Ces travaux sont confirmés et complétés par ceux d’autres chercheurs, notamment de Fritz
Koning, qui montrent le rôle comparable de la molécule HLA-DQ8, une autre molécule HLA
présente chez les 10% de sujets cœliaques qui n’ont pas la molécule HLA-DQ2. Ces chercheurs
montrent aussi comment la transglutaminase reconnue par les auto-anticorps caractéristiques
de la maladie, peut modifier les peptides du gluten pour promouvoir leurs interactions avec
les molécules HLA-DQ2 ou DQ8 et ainsi favoriser l’activation du système immunitaire.

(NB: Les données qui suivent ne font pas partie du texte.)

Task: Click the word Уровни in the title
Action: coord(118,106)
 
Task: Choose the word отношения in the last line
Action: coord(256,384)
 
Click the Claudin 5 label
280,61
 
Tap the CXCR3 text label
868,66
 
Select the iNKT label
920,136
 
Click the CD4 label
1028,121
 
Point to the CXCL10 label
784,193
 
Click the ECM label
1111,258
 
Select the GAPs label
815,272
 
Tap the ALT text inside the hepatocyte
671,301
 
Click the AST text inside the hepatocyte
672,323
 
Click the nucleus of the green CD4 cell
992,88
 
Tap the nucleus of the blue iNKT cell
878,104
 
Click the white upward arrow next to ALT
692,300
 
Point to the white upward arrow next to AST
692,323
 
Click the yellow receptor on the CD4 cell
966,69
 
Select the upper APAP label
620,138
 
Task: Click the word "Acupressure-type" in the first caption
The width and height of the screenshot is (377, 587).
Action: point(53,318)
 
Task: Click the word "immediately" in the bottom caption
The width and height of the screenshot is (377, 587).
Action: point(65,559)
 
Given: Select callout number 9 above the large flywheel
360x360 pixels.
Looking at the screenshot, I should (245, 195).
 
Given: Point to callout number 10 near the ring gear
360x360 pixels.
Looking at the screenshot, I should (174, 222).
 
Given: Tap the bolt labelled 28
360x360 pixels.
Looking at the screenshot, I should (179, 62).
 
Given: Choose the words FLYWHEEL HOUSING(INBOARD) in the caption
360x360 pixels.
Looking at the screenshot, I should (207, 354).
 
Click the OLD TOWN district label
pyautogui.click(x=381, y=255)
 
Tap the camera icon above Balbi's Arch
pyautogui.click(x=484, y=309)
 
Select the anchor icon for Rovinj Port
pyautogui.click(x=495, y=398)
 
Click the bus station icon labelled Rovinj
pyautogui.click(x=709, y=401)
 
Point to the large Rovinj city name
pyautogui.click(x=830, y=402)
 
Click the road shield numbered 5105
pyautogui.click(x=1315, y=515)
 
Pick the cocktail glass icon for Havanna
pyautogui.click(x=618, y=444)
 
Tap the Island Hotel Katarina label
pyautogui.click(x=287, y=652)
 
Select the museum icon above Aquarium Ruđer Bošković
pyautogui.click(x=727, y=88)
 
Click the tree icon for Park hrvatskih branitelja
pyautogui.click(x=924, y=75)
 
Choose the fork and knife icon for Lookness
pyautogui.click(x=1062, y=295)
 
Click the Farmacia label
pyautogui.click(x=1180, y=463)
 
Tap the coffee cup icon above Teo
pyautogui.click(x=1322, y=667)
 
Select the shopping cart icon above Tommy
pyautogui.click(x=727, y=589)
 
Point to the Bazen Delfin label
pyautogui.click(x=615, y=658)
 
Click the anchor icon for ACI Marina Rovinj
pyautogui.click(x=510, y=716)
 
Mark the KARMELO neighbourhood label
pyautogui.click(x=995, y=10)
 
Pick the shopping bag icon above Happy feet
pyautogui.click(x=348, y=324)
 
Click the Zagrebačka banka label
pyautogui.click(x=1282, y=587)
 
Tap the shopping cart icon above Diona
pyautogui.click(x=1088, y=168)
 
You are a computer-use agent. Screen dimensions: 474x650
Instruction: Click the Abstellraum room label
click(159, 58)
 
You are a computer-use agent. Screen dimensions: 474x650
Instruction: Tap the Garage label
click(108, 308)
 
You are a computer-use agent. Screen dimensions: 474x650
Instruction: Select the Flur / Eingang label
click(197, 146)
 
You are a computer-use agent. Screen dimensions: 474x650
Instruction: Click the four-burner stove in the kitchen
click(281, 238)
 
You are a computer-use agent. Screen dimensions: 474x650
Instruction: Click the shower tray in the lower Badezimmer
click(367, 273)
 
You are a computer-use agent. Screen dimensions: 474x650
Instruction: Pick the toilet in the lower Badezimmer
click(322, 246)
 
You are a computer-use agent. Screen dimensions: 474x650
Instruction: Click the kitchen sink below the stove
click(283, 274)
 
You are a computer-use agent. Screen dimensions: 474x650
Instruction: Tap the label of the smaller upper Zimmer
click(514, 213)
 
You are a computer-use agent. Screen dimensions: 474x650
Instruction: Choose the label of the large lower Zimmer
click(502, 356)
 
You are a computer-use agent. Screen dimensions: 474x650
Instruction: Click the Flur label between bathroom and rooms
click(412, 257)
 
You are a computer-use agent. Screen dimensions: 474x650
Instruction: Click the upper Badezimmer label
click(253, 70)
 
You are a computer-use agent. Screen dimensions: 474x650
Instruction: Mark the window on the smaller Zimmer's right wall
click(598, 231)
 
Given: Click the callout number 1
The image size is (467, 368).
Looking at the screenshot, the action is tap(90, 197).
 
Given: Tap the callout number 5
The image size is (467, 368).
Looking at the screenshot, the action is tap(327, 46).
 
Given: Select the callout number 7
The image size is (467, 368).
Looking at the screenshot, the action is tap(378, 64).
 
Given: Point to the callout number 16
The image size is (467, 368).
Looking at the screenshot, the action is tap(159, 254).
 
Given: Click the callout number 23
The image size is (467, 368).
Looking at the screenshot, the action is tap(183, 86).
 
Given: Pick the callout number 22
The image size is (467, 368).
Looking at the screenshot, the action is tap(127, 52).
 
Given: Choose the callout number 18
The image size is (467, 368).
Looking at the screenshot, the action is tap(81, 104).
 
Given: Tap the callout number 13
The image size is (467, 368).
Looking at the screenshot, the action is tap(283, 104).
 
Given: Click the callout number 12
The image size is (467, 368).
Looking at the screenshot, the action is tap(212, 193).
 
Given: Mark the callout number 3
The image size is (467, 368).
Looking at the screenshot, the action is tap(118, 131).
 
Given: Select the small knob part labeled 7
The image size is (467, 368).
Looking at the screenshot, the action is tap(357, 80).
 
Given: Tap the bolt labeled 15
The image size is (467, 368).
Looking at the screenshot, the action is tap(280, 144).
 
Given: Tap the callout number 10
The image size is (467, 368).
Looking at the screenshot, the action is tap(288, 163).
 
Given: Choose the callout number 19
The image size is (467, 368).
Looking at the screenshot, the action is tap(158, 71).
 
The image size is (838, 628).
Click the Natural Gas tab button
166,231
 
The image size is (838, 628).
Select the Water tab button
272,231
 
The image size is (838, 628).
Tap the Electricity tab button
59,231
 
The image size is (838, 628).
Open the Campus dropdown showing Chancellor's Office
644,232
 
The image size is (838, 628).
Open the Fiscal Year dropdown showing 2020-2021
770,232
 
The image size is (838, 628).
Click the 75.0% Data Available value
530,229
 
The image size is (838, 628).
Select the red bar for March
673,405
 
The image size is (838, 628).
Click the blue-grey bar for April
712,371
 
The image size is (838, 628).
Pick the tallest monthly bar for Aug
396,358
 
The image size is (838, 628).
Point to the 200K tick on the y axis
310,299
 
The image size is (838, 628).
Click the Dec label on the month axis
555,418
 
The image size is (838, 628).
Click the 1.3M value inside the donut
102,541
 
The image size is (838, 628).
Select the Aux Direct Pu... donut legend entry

Il apparaît néanmoins assez vite que le mécanisme découvert par Ludvig Sollid est nécessaire
mais non suffisant pour déclencher la maladie cœliaque. Une première hypothèse testée dans
les années 2002-2010 grâce aux progrès très rapides des approches génétiques à grande
échelle est l’intervention de facteurs génétiques complémentaires. Les études réalisées sur
des milliers de patients ont identifié à ce jour environ 50 régions du génome présentant des
variations qui modifient le risque de développer la maladie cœliaque. Néanmoins la majorité
de ces variations sont détectées à l’extérieur de gènes, gênant la compréhension de leurs
conséquences. En outre chacune modifie seulement de façon minime le risque de maladie et,
dans leur ensemble, ces variants rendent compte de moins de 14% du risque. Il apparaît donc
à ce jour que ces approches ne sont pas suffisantes pour éclairer précisément la pathogénie
de la maladie. Ces travaux suggèrent néanmoins que les facteurs génétiques de susceptibilité
de la maladie cœliaque sont très proches de ceux des maladies auto-immunes, une
observation qui conforte les observations cliniques puisqu’il est désormais établi que 20%
environ des patients cœliaques peuvent développer de telles maladies, notamment un
diabète de type I ou une thyroïdite.
Ces données ont conduit d’autres chercheurs et notamment notre équipe à chercher d’autres
mécanismes capables d’expliquer la rupture de tolérance au gluten, soit très tôt dans la vie
dès la première introduction du gluten, soit beaucoup plus tard après une longue période de
tolérance. Une première série de travaux nous ont conduits à identifier la production
anormale d’un facteur soluble appelée interleukine 15 dans l’intestin des patients.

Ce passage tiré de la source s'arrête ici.